> _ИЗВЛЕЧЁННЫЙ ТЕКСТ_
Нет, что ни говори, а в Москве есть проклятые места, куда нормальному человеку ходить не надо. Одно из таких мест прописано по адресу: Малая Бронная, дом 4 — Театр на Малой Бронной. Сегодня здесь в тиши старой улицы, подпертой кривенькими переулками, разворачиваются драматические события. В центре скандала — режиссер с имиджем скандалиста Андрей Житинкин. Но в этой истории он не герой, а скорее жертва. И что примечательно — не первая и, увы, не последняя.
“МК” провел свое расследование и обнаружил удивительные вещи, сделал свои открытия.
Если спросить краеведа, чем знаменита Малая Бронная, он ответит, что: а) здесь располагался некогда знаменитый Еврейский камерный театр Соломона Михоэлса; и б) здесь 17 лет работал великий режиссер Анатолий Эфрос. Правда, искушенный театрал благостную информацию может подпортить несимпатичной деталью — Малая Бронная знаменита еще и тем, что здесь никогда не задерживались главные режиссеры. Вот официальная статистика:
Евгений Лазарев — 1984—1987 годы.

> _Записи из набора данных_
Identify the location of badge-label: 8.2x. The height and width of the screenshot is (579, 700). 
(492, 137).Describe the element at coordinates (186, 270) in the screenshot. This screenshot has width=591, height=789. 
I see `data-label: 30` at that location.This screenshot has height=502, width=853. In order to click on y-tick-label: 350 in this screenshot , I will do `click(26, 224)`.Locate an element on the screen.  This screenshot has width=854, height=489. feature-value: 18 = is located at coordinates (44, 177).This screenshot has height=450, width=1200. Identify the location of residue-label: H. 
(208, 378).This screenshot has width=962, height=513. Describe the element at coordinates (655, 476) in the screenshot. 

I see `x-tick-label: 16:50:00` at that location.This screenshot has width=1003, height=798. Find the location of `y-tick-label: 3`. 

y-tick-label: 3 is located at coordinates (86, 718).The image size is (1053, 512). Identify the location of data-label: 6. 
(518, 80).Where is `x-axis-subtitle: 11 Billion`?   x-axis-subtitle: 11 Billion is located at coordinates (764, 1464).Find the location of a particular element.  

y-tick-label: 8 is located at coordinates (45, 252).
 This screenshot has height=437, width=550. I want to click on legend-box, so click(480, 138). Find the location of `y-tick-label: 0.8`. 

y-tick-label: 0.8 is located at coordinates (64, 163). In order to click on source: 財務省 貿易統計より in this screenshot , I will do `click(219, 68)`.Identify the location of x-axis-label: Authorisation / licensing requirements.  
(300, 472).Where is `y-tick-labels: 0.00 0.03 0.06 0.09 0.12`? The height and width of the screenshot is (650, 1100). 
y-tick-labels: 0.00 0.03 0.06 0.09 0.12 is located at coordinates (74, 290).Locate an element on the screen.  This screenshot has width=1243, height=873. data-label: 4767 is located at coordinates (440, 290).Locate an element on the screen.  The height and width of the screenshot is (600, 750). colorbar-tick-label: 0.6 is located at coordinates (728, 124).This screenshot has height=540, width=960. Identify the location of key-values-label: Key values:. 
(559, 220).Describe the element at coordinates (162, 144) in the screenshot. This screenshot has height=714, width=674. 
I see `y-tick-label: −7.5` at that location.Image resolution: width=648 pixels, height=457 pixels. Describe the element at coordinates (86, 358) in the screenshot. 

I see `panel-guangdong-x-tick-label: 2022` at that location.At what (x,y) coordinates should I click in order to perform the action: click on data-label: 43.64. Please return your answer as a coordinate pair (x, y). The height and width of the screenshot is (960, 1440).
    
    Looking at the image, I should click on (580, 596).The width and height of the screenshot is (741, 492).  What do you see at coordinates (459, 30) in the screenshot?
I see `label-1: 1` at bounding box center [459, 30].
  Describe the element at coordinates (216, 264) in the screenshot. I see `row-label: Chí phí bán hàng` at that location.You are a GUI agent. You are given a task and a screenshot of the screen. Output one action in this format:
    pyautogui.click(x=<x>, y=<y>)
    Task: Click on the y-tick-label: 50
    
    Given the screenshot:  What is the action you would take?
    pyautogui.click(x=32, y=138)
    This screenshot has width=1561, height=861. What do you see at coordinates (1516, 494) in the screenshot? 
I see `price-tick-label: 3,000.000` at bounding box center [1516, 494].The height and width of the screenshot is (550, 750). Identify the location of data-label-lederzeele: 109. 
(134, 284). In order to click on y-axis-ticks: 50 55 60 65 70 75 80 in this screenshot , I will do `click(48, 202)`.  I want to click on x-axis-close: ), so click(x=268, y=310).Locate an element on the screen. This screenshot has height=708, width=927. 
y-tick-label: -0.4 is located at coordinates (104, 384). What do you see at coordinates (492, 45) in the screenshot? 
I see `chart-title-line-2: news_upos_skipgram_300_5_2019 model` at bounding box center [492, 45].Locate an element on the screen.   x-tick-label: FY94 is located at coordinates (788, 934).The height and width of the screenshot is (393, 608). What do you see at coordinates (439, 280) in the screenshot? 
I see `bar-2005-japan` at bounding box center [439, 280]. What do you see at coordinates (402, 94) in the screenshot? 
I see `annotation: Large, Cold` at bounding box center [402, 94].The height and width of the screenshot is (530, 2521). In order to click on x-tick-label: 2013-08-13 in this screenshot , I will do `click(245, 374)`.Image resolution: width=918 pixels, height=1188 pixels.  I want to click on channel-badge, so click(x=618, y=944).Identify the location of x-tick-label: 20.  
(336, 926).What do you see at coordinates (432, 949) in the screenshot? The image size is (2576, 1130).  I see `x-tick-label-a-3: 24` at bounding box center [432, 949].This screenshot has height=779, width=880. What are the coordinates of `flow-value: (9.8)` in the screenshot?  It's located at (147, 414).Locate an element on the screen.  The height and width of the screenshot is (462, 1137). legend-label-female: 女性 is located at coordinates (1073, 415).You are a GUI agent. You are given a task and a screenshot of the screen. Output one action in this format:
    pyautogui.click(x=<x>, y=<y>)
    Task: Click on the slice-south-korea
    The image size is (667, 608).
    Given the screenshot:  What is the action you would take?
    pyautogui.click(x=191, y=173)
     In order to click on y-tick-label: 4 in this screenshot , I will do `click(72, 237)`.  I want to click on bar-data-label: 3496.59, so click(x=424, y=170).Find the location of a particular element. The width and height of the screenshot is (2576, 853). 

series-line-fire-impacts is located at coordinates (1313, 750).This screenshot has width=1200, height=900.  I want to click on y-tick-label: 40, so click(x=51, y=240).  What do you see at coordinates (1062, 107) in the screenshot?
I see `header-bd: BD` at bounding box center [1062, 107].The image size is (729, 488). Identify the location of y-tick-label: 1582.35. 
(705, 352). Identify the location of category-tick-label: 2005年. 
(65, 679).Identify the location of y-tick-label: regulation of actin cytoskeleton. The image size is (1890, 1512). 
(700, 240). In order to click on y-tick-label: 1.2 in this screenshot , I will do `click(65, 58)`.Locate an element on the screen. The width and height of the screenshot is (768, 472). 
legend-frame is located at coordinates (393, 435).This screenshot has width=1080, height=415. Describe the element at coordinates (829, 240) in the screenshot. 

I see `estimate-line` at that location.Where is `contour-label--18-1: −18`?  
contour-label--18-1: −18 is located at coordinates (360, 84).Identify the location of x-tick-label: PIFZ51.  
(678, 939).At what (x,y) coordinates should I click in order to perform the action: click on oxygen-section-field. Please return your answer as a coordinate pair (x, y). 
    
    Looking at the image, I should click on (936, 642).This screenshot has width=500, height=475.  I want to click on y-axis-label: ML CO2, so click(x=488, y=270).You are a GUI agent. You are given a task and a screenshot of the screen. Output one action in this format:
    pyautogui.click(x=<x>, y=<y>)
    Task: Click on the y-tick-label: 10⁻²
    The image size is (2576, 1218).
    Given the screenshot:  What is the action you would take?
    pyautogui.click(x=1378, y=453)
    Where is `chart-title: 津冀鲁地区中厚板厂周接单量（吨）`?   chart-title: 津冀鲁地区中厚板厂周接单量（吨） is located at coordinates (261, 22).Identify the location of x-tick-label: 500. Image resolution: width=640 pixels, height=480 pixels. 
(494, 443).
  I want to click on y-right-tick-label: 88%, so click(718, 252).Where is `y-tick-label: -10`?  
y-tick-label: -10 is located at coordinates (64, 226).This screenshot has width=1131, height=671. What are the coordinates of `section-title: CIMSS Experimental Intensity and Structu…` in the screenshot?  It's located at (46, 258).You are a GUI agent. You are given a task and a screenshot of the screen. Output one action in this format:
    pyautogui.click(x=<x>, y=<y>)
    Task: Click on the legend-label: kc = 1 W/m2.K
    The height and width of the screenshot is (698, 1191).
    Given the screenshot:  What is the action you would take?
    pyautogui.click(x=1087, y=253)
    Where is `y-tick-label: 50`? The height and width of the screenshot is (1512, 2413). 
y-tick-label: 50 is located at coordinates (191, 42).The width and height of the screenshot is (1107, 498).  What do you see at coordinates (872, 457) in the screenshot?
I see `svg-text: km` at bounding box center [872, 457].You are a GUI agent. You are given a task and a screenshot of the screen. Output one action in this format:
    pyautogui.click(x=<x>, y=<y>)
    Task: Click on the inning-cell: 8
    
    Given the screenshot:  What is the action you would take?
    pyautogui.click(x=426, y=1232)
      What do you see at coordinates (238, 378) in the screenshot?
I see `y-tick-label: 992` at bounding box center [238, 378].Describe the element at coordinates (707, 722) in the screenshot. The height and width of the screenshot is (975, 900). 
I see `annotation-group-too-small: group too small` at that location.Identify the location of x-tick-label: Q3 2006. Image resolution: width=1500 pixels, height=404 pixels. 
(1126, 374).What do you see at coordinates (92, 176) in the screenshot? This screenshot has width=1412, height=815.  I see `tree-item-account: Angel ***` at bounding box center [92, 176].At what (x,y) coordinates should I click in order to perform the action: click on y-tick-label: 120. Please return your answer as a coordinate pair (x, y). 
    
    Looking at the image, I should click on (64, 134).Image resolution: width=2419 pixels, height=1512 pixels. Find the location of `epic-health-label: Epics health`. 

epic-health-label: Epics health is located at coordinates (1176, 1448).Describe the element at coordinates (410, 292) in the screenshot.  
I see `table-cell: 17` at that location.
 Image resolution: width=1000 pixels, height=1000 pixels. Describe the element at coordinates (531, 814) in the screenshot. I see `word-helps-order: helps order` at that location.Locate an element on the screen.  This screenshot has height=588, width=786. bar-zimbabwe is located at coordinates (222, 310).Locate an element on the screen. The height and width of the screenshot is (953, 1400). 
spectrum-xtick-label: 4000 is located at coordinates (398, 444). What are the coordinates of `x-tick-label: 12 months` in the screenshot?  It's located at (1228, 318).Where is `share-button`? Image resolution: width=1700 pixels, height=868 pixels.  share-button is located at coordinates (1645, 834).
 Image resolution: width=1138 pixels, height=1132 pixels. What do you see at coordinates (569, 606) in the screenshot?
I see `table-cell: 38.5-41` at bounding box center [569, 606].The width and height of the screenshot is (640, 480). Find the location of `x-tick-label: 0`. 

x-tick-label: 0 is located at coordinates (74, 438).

> _ЦЕЛЬ УПРАЖНЕНИЯ_
Перепишите дословно фрагмент статьи о Театре на Малой Бронной, начиная с места со словами «Если спросить краеведа, чем» и заканчивая словами «Лазарев — 1984—1987 годы.». Записи представляют собой отдельный материал и к тексту не относятся.

> _ОТВЕТ К ЗАДАНИЮ_
Если спросить краеведа, чем знаменита Малая Бронная, он ответит, что: а) здесь располагался некогда знаменитый Еврейский камерный театр Соломона Михоэлса; и б) здесь 17 лет работал великий режиссер Анатолий Эфрос. Правда, искушенный театрал благостную информацию может подпортить несимпатичной деталью — Малая Бронная знаменита еще и тем, что здесь никогда не задерживались главные режиссеры. Вот официальная статистика:
Евгений Лазарев — 1984—1987 годы.